# My mom's Gypsy Vanner Foal! :)



## BaliDoll (Sep 21, 2009)

Ready for a cute overload? :lol:

bronwensixdays

My mom bought her before she was born, and she comes home in july. It almost makes me want to move back home to colorado, she's so precious!!! 

Her name is Bronwen.

And, for those of you who are interested in births:

rosa foaling

That's her delivery. 

I am so excited to go meet her in april with my mom!!!


----------



## charlicata (Jan 12, 2010)

Absolutely beautiful!!!


----------



## Sketter (Aug 26, 2009)

What a cute foal! Sooo white!


----------



## rocky pony (Oct 5, 2007)

Oh she's a cutie! And momma is gorgeous too <3 I'm a bit jealous!


----------



## thunderhooves (Aug 9, 2009)

that is awesome, so precious! OMG! Can you post the first vid in my thread so I can use it for my foal vid?
http://www.horseforum.com/horse-contests/2008-2009-2010-foals-i-need-47873/#post552195


----------



## nirvana (Sep 14, 2009)

OMG! Sooo jelous!

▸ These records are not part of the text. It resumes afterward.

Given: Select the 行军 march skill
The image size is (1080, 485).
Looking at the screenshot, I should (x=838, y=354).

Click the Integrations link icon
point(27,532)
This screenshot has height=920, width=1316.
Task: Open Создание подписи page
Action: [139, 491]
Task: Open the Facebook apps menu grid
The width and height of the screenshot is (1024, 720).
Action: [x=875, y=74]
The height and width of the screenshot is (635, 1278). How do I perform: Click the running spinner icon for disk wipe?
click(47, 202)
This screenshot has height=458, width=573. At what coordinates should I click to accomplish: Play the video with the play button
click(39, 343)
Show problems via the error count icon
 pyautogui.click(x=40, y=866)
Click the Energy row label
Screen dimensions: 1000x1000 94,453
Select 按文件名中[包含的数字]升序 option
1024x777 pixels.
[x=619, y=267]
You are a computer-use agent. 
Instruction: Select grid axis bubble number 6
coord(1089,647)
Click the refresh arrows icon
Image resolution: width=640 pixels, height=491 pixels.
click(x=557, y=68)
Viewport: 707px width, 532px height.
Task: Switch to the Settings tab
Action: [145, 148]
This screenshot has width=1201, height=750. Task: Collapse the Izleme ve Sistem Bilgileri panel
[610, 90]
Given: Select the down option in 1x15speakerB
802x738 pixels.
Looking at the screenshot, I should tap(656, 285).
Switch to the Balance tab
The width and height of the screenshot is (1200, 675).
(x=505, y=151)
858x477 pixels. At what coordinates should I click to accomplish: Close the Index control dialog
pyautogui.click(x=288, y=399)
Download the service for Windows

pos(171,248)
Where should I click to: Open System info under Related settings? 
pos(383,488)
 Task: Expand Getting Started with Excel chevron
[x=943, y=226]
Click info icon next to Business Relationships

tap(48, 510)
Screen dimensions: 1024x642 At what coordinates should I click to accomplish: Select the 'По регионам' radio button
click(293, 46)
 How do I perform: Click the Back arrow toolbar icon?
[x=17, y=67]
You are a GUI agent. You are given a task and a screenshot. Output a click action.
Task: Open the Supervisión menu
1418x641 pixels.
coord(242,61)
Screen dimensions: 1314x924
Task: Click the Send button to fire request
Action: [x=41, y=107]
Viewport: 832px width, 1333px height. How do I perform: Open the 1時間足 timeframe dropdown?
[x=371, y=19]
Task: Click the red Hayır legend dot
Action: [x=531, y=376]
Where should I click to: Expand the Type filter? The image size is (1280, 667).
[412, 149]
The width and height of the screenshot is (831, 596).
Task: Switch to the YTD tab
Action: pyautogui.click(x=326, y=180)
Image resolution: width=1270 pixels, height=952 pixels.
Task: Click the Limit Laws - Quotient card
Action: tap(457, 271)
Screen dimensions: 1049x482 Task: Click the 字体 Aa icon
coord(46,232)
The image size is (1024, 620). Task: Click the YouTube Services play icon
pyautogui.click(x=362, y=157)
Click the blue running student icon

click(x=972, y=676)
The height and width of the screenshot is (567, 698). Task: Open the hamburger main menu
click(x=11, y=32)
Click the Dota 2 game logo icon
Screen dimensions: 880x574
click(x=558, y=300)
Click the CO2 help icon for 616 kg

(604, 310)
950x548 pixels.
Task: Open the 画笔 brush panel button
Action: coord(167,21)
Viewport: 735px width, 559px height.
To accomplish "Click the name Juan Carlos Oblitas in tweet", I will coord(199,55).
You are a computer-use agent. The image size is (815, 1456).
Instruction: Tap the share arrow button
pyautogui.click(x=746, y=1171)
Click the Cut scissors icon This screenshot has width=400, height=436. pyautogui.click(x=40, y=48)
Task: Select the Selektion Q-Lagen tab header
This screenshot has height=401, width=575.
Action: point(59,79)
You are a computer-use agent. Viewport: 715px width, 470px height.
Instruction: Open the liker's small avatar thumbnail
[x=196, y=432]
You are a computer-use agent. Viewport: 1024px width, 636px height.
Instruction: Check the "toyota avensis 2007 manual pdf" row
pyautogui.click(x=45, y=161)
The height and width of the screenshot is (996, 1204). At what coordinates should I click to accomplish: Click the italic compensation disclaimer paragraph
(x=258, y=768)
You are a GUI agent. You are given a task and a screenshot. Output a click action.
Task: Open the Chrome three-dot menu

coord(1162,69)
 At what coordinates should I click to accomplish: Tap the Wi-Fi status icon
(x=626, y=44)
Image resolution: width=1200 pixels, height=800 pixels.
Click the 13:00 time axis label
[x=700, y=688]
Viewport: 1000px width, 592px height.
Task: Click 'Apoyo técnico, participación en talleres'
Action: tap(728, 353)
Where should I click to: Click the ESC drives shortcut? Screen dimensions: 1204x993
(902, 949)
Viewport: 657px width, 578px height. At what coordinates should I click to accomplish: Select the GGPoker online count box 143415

Gypsy Vanner is my dream horse, I even know what Id name it if I got one. lol. but they are so expensive itll be years before I get one, if I ever do!

Their both adorable!


----------



## ShutUpJoe (Nov 10, 2009)

Beautiful baby!


----------



## JumpingTheMoon (Nov 11, 2009)

Beautiful! Makes me excited for June when my Cleveland Bay foal is due!!


----------



## Jake and Dai (Aug 15, 2008)

What a cutie but goodness look at all of that white to keep clean!


----------



## jimmy (Aug 26, 2009)

and a white ear very good


----------



## Annaland13 (Oct 28, 2009)

She's gorgeous!


----------



## MyBoyPuck (Mar 27, 2009)

He's so cute! Are foals like puppies? Do they run around like nuts and then pass out for the next 4 hours?


----------